The newly established branch of the University of the Third Age (U3A) at Duns now has 145 members enrolled and over 20 groups established - a real continuing success story.

Friday, 16th November 2018, 12:06 pm
Local historian David McLean spoke at Duns & District U3A  about  Farm Servants of South East Scotland 1750 -1914.
Local historian David McLean spoke at Duns & District U3A about Farm Servants of South East Scotland 1750 -1914.

At the first of the regular monthly open meetings of Duns and District U3A around 60 people turned up to hear a talk by local historian David McLean - his topic the ‘Farm Servants of South East Scotland 1750 -1914’.

Following on from a week of remembrance it was particularly poignant and, as the Volunteer Hall was still decorated with the exhibition to mark the 100th Anniversary of Armistice, making the venue particularly appropriate for a talk that took its audience to the outbreak of war in 1914.

The talk highlighted the relationship between farm servant and master and the gruelling work conditions endured by the families who laboured on the land.

Housing was basic at best and payment was primarily in kind for a minimum of 10 hours work per day six days a week.

David also explained the concept of the Bondagers, a system peculiar to the eastern Borders and Northumberland. For example, a skilled farm servant (hind) would have to engage another person willing to work long hours in the fields in order to get a contract of employment with a farmer.

It could be his wife, daughter or even a complete stranger if his wife was unable to undertake the work because of illness or childcare.

If it was a stranger, the hind was required to provide board and lodging for the woman and also pay her for work done. This system was highly unpopular with the hinds, who often had to subsidise her payment from their own meagre earnings.
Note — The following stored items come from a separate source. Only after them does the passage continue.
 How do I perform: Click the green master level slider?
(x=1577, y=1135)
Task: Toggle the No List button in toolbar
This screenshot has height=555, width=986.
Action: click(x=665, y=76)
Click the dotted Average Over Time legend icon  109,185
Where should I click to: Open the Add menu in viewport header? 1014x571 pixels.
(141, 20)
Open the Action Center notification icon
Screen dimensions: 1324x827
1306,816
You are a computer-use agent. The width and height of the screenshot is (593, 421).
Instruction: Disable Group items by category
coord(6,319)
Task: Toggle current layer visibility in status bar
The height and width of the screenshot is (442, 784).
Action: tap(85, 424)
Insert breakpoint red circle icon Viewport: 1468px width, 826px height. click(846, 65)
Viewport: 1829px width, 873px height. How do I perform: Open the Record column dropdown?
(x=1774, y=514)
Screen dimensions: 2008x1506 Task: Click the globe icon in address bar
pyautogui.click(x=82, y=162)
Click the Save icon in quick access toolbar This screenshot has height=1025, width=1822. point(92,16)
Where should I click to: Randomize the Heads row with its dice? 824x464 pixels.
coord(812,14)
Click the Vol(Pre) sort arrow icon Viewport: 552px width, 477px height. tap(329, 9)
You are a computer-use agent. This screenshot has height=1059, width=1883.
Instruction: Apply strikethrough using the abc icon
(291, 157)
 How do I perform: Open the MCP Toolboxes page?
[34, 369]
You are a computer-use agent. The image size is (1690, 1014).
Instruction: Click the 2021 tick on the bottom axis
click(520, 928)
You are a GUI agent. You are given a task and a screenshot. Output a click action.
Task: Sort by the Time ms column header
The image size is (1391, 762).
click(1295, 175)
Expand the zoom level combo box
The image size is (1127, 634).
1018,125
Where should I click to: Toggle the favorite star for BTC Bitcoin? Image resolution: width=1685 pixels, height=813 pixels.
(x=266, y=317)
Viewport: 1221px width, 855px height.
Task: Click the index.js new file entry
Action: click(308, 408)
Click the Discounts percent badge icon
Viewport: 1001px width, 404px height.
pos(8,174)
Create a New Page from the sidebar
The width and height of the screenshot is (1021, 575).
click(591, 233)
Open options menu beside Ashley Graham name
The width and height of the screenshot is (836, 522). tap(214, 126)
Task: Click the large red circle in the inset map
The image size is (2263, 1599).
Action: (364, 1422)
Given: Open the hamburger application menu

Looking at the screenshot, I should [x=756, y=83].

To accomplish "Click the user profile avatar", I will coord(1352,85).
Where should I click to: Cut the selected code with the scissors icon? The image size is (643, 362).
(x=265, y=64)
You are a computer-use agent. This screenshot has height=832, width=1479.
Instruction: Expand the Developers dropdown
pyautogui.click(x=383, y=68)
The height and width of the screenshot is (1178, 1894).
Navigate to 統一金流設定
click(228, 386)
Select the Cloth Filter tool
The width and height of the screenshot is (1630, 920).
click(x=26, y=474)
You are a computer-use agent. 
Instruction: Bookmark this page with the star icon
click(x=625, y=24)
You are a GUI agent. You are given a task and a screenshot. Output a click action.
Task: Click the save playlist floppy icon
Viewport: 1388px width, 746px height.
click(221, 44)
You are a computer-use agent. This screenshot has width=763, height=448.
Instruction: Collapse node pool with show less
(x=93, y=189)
Fortunately this system was finally abolished and women who continued to work on the land had their own contract of employment with the farmer.

The talk was extremely interesting and engaging and was illustrated with images of the living and working conditions. Many of the members of the audience could relate to the stories through their own family histories and memories of farm life.

The next meeting will be in the Volunteer Hall, Duns on Tuesday, December 11, at 10am for 10.30am start. The speakers will be Professor Paul and Dr Janet Starkey who will talk on ‘Exploring the Middle East Past and Present’, providing a fascinating insight into this complex issue.